* Task description:
Read the data below. Every line holding the string "value" must be copied.

#### Data for processing ####

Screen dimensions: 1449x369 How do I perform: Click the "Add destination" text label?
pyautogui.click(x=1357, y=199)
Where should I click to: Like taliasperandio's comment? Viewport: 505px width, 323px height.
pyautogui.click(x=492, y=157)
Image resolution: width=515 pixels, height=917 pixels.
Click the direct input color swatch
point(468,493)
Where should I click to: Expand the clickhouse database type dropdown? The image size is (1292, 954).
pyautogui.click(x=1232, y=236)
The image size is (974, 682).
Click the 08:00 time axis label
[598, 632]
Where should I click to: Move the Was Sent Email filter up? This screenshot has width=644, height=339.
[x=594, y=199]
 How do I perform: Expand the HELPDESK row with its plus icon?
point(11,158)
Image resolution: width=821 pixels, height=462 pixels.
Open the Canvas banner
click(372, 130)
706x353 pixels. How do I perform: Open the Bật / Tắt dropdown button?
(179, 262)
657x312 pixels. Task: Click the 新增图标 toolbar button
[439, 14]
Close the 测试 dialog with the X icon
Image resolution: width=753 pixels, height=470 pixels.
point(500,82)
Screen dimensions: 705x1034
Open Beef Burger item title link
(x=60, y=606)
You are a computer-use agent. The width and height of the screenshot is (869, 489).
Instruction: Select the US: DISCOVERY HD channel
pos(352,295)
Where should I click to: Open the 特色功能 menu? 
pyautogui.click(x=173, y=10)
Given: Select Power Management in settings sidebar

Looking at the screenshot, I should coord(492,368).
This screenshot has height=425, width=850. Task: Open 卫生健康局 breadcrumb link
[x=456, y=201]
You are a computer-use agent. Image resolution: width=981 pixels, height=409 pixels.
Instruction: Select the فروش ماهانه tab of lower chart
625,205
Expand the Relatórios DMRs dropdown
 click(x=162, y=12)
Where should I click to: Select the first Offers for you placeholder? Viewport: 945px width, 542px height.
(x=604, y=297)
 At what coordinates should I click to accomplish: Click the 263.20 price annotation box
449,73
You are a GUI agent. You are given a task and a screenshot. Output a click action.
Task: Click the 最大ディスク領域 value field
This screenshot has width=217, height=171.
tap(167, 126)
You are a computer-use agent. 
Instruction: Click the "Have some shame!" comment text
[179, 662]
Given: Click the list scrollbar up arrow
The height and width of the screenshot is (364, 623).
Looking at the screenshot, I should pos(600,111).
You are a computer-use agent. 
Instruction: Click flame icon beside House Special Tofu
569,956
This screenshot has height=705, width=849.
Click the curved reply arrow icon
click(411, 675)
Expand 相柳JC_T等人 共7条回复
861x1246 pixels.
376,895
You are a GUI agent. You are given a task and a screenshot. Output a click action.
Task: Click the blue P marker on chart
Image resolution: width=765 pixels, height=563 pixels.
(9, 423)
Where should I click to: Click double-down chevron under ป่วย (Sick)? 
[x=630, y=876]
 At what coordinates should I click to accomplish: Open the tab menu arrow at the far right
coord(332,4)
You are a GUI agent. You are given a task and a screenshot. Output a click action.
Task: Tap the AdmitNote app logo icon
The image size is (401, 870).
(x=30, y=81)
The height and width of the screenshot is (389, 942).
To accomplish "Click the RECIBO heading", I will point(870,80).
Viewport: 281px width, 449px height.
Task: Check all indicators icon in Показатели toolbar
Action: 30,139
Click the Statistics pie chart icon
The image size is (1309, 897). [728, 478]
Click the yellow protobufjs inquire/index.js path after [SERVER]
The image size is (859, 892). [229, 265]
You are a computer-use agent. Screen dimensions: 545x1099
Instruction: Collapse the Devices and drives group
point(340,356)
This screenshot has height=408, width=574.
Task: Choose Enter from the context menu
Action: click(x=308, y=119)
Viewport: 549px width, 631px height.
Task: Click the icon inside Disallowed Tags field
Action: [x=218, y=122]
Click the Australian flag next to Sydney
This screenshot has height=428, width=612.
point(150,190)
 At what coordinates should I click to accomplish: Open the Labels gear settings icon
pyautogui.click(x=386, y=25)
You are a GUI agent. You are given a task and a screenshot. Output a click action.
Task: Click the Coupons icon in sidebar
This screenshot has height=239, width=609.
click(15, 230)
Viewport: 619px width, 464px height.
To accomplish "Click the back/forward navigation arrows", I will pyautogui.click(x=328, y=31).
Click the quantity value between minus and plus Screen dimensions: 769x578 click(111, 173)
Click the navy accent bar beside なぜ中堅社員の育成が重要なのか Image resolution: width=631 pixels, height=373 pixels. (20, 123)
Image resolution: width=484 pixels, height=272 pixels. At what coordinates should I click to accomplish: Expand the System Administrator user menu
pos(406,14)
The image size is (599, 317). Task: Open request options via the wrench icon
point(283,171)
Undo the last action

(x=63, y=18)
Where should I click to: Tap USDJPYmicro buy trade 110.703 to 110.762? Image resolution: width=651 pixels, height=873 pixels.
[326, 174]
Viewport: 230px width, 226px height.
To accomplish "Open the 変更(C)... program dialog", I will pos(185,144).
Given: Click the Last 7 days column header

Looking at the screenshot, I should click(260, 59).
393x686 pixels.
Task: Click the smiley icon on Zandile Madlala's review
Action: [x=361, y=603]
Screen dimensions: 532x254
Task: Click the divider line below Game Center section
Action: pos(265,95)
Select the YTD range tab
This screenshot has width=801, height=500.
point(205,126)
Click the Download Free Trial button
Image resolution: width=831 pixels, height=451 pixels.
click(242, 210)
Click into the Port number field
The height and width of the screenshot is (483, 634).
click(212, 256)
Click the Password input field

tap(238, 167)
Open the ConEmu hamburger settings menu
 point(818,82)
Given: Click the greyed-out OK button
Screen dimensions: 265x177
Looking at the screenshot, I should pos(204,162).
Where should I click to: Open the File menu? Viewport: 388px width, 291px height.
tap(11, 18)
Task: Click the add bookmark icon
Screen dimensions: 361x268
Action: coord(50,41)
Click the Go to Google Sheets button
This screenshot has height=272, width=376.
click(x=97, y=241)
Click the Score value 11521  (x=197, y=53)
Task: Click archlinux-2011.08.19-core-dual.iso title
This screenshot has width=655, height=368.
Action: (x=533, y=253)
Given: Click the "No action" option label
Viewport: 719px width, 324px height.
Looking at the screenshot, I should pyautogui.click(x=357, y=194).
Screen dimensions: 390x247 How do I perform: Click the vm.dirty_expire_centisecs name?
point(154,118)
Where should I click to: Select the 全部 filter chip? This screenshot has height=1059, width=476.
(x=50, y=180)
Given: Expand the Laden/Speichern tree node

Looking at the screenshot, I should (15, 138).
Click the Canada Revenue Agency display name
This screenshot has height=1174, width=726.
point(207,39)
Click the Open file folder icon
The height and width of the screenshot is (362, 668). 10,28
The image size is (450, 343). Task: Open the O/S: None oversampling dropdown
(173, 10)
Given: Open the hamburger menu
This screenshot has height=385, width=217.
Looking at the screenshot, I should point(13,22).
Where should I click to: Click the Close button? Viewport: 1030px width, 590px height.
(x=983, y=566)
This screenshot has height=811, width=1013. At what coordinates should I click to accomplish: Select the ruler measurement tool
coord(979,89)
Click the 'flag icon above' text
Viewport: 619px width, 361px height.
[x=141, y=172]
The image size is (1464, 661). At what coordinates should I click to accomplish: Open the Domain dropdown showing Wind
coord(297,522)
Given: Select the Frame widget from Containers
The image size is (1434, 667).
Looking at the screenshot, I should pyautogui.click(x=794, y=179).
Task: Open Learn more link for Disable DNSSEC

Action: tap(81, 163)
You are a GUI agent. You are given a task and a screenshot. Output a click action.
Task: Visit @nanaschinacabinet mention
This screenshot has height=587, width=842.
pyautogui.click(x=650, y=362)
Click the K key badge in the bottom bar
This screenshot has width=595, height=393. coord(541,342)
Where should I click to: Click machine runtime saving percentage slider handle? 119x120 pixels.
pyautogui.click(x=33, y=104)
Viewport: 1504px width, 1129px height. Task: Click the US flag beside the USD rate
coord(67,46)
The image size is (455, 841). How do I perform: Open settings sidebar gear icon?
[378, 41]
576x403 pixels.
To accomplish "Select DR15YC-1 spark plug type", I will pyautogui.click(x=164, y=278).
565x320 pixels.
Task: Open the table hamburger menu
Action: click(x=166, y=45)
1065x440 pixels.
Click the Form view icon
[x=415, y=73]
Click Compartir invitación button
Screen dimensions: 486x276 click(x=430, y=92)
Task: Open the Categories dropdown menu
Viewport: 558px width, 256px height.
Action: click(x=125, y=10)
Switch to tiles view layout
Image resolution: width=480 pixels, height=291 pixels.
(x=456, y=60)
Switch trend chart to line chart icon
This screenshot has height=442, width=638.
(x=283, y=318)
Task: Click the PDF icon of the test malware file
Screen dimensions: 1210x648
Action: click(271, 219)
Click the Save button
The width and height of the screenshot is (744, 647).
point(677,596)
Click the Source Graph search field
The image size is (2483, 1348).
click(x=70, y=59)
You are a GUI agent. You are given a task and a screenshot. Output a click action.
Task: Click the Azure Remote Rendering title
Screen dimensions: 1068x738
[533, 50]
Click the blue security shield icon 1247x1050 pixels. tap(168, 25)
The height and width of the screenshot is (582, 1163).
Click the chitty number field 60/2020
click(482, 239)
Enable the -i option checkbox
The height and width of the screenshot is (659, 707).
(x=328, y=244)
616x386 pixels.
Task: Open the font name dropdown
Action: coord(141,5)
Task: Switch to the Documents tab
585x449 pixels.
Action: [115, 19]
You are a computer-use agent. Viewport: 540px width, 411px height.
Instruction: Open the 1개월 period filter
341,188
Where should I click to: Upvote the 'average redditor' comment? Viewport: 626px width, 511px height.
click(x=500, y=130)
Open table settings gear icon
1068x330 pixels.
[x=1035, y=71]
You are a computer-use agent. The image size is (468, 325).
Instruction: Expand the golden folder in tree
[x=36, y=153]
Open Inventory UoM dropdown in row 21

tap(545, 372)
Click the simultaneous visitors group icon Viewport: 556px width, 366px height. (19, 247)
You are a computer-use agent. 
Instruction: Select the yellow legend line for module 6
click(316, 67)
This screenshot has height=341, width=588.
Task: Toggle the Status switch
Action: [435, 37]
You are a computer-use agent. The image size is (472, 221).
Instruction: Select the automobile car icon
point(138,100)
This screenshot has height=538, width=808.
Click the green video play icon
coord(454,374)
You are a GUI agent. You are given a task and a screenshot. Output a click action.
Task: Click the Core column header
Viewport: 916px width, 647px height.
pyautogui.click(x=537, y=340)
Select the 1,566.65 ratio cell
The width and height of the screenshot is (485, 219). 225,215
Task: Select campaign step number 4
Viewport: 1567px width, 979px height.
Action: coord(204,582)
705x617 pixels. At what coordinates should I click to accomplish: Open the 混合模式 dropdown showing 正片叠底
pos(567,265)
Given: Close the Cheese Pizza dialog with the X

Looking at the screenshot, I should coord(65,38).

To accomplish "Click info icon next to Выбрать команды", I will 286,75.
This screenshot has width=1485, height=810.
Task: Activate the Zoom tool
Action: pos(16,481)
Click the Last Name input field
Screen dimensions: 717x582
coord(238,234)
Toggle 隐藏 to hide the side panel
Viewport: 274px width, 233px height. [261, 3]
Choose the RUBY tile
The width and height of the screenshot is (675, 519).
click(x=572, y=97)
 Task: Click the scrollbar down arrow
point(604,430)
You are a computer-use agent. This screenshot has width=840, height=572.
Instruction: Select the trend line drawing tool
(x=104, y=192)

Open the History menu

####

* Answer section:
Task: Click the 最大ディスク領域 value field
Click the quantity value between minus and plus Screen dimensions: 769x578 click(111, 173)
Click the Score value 11521  (x=197, y=53)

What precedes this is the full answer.